Gulf Ecology Division
A Brief History of Sabine IslandSabine Island has the form of a basin which has been filled by an international mixture of rocks, coral , pottery and soil. On the island, there is a deposit of black earth carried by barge from Louisiana which accounts for the luxuriant growth of oleander, fig trees and other flora in sharp contrast to the appearance of plant life in the glacial quartz deposits of "sugar white sand" on nearby Santa Rosa Island. Sabine Island has been developed according to its uses as a ballast crib, quarantine station, oyster research laboratory, fisheries research laboratory and finally as an environmental research laboratory.
The Ballast Island (1876 - 1903)   Because of health regulations intended to stop the spread of yellow fever, ships entering the port of Pensacola were required to discharge ballast and undergo fumigation. Construction of the "Ballast Island" began on Saturday, September 23, 1876, when Captain Fingal Klem of the Bark Iona of Laurvig, Norway decided to unload his ballast directly west of a place where a flock of gulls were sunning themselves on a sand bar at the mouth of Little Sabine Bay. Since this location could be used at no risk to navigation, a new order of ballast disposal was initiated.
By 1903, the island had stabilized at its present state. Shortly afterwards, yellow fever was conquered making the dumping of ship's ballast for fumigation procedures obsolete. Also, sailing ships were being superseded by steam-driven vessels which carried no ballast.
The Quarantine Station (1903 - 1936)   In 1903, the island was transferred by the War Department to the Treasury Department and left dormant. In 1906, a hurricane destroyed the quarantine station nearby.
Shortly thereafter, a new quarantine station was built on the ballast island. It was outfitted with a hospital, an isolation hospital, caretaker's, pharmacist's and doctor's residences, a doctor's office, fumigation shed, workshop and boathouse.
The island remained a quarantine station until 1925, when changes in quarantinable diseases and detention, together with improved quarantine methods, rendered the facilities obsolete. The buildings were placed in caretaker status.

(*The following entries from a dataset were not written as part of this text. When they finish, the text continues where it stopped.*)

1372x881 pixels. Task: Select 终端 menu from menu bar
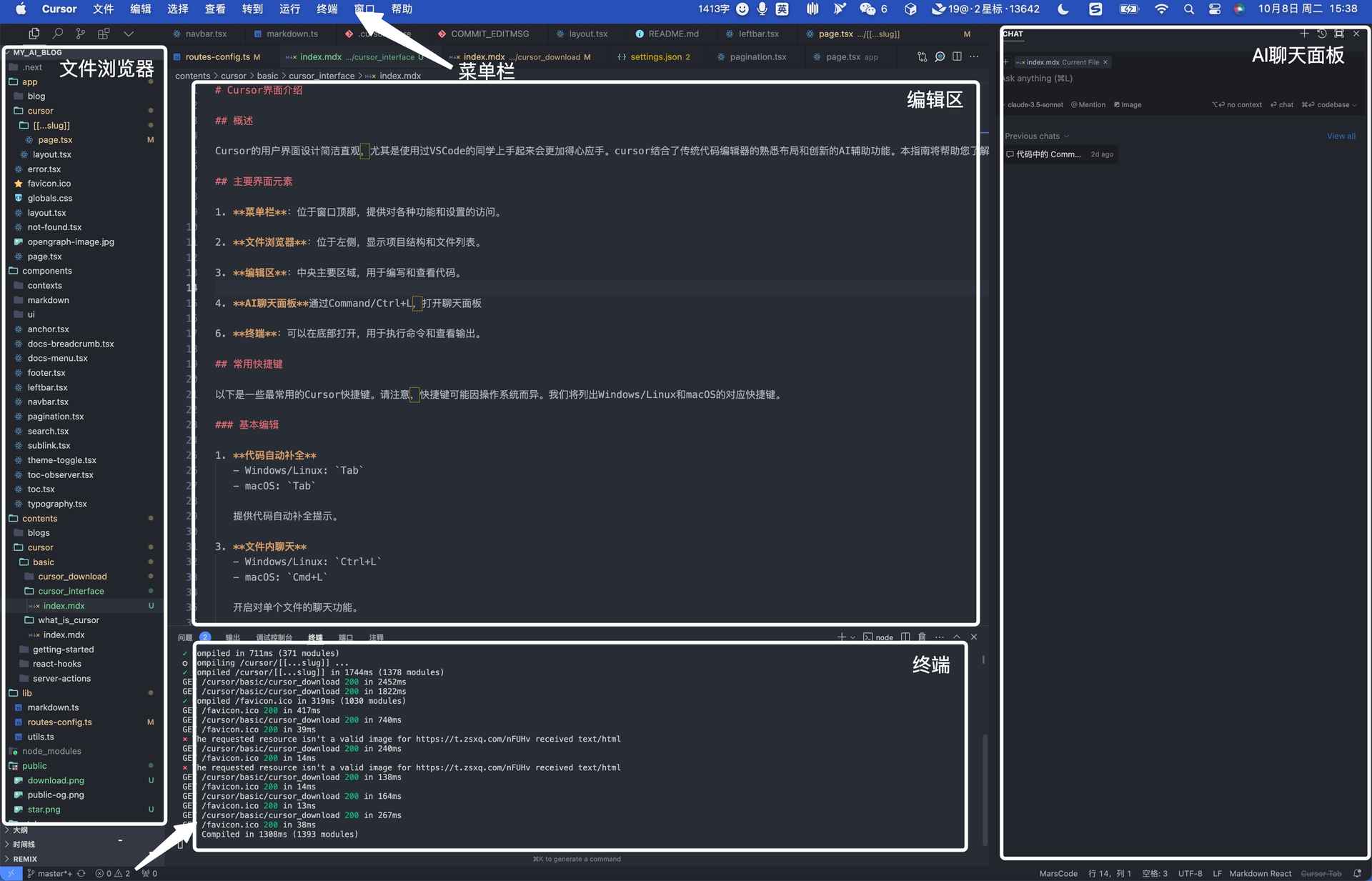tap(328, 8)
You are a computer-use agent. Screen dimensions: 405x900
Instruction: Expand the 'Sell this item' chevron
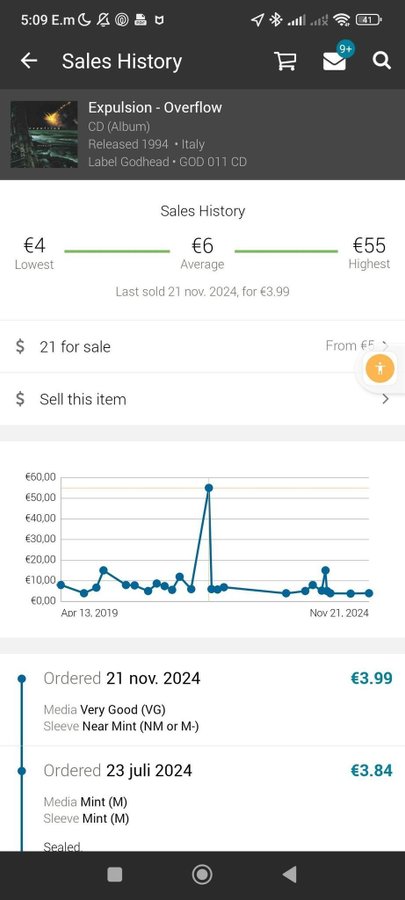click(385, 399)
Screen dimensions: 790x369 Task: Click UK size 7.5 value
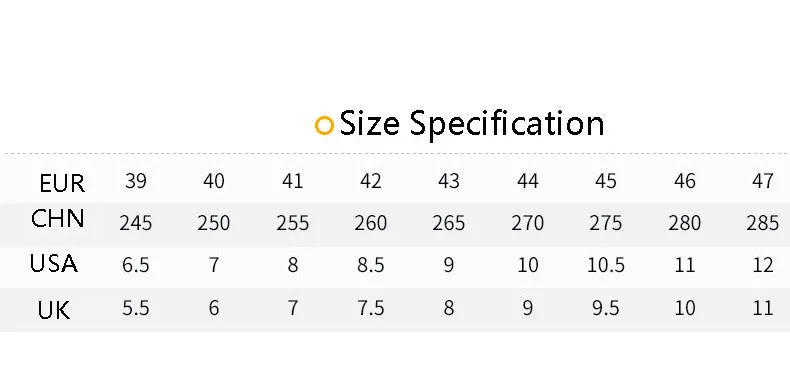(371, 308)

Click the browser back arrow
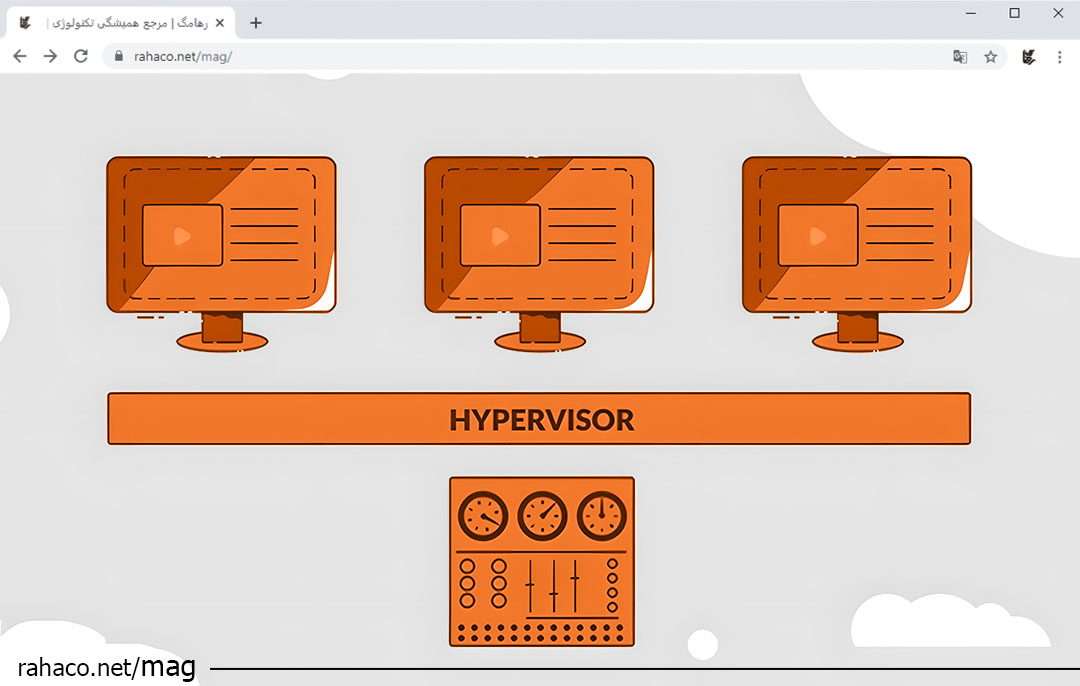tap(19, 57)
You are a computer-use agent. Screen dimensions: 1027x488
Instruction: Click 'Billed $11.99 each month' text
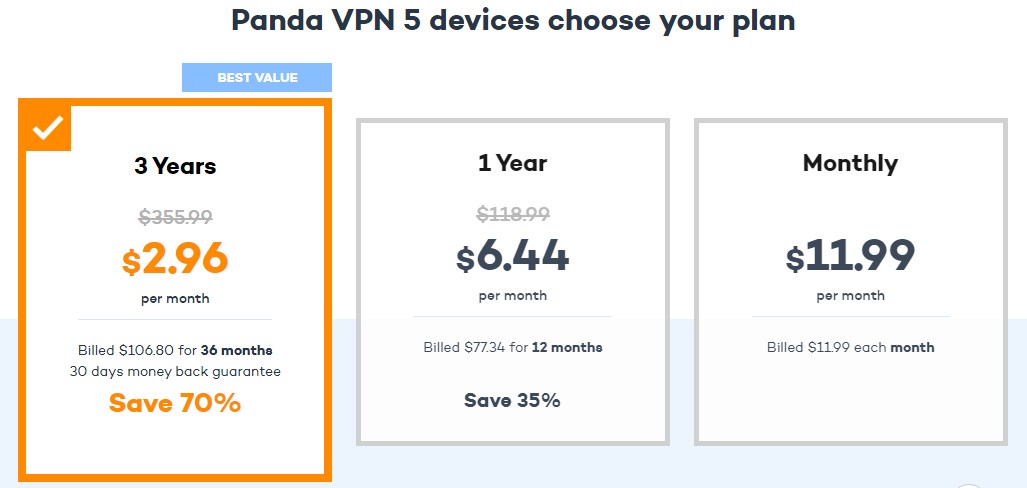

The Works Progress Administration in cooperation with the Public Works Administration enlarged and modified the quarantine buildings, laid walkways and built large tanks for salinity experiments. The island buildings now included a large two-story laboratory building, a residence, a dormitory for visiting investigators, a boathouse with a protecting breakwater and a workshop.
Little oyster research was carried on during World War II, the laboratorie's function being modified to help the war effort. In 1947, the island was again placed in caretaker status.
In 1948, the Department of the Interior, Fish and Wildlife Service established a laboratory which placed emphasis on cyclic changes in animal populations and pollution effects of agricultural chemicals. Scientific personnel were still required to live on the island because of its isolated location.
In 1960, Dr. Philip Butler, director of the facility gave the island the official name "Sabine Island" for postal purposes.
By 1962, the laboratory had 9 buildings, 5,000 square feet of wet laboratory working space, 1,000 square feet of storage and shop facilities, a 36-foot diesel powered work boat equipped for trawling and dredging, and several smaller boats with outboard motors.
The EPA Laboratory (1970 - Present)
In 1970, the laboratory was integrated into the Office of Research and Development of the Environmental Protection Agency. Its main mission was to "bridge the gap from ecosystem health to human health by assessing the transport of chemicals in the marine environment and the potential transfer from the marine food web to man."
A new "wetlab" facility was dedicated in 1977 to house a seawater toxicology laboratory and an analytical chemistry Laboratory. By 1978, Sabine Island housed 10 frame and 13 temporary buildings, which included a technical library and a computer center.